Elon Musk claims that Americans are extremely lazy when compared to Chinese people

'In America, people attempt to avoid working at any costs.'

Baby, let it go!

Elon Musk, the CEO of Tesla and SpaceX, looks to be a fan of a totalitarian communist society.

We're not talking about California here.

Musk said that the Chinese workforce is harder working than Americans in a wide-ranging appearance at the Financial Times' Future of the Car summit yesterday — a complicated admission, because while China is home to some of Tesla's most significant electric vehicle competitors, it's also a huge market for both building and selling Teslas.

During his speech at the automobiles conference, he remarked, "I believe there will be some very great firms coming out of China." "In China, there are just a lot of supertalented, hardworking people who are passionate about production."

"They won't just be burning the midnight oil," Musk continued, "they won't even leave the factory type of thing," whereas in America, people are attempting to avoid going to work at all."

Culture Wars at Work

Musk is no stranger to obsession with an exaggerated work ethic.

Employees have previously branded Tesla's office culture as "toxic," with them being required to perform significantly more jobs than the average American worker.

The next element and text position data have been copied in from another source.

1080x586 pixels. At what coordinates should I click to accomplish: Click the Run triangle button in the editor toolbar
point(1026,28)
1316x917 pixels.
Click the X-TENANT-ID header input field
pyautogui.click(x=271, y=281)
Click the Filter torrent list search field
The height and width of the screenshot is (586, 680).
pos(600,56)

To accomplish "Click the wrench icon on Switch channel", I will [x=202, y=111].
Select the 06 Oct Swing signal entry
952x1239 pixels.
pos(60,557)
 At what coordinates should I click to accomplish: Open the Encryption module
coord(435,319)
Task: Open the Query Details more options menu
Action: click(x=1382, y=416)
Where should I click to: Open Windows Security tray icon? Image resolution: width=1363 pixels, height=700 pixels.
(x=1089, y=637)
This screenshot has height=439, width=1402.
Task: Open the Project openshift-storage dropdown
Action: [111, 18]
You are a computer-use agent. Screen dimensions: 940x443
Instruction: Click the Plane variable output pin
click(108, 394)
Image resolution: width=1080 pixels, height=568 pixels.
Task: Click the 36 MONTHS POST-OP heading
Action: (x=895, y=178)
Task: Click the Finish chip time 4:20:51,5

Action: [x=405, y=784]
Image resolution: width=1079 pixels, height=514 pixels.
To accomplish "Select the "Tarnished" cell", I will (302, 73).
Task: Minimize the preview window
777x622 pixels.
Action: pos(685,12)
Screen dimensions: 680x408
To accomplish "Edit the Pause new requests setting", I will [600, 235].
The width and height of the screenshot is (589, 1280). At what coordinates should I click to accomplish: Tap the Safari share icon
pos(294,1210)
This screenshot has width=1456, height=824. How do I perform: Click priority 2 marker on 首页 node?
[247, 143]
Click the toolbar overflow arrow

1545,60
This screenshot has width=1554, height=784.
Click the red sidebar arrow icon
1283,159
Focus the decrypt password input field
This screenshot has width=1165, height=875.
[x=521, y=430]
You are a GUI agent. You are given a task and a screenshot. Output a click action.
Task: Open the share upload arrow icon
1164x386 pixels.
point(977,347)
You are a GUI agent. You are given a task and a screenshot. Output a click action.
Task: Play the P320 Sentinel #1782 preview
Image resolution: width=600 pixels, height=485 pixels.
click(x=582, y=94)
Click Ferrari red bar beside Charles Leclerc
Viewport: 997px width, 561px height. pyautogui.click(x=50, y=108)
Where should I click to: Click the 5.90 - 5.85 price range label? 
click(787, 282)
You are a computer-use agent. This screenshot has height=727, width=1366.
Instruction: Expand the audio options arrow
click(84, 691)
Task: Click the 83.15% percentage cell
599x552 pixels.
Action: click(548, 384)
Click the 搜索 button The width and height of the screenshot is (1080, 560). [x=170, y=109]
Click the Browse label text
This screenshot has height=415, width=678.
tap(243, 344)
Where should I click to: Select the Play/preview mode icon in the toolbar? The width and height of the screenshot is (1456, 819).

In 2020, a former Tesla manager who claimed to have worked directly with Musk told Business Insider, "The hardest thing is the toxicity that Elon produces - ridiculous stretch targets without a viable method to reach them." "It's a culture where if you don't have a solution to an issue and can't fix it in a few days, a week, or two, you're out."

Musk has also been known to visit Tesla factories and fire staff for minor infractions. Surprisingly, that ironclad rule typically translates into a strong sense of shared mission at SpaceX, but it appears to make a lot of Tesla employees unhappy.

"The hardest aspect [about working at Tesla] was having a constant sensation that your company does not care about you at all, that you simply do not matter," a former Tesla salesperson told Business Insider.

Though he may be progressive in other ways, Musk appears to be solidly in Steve Jobs' camp when it comes to scaring staff into brilliance.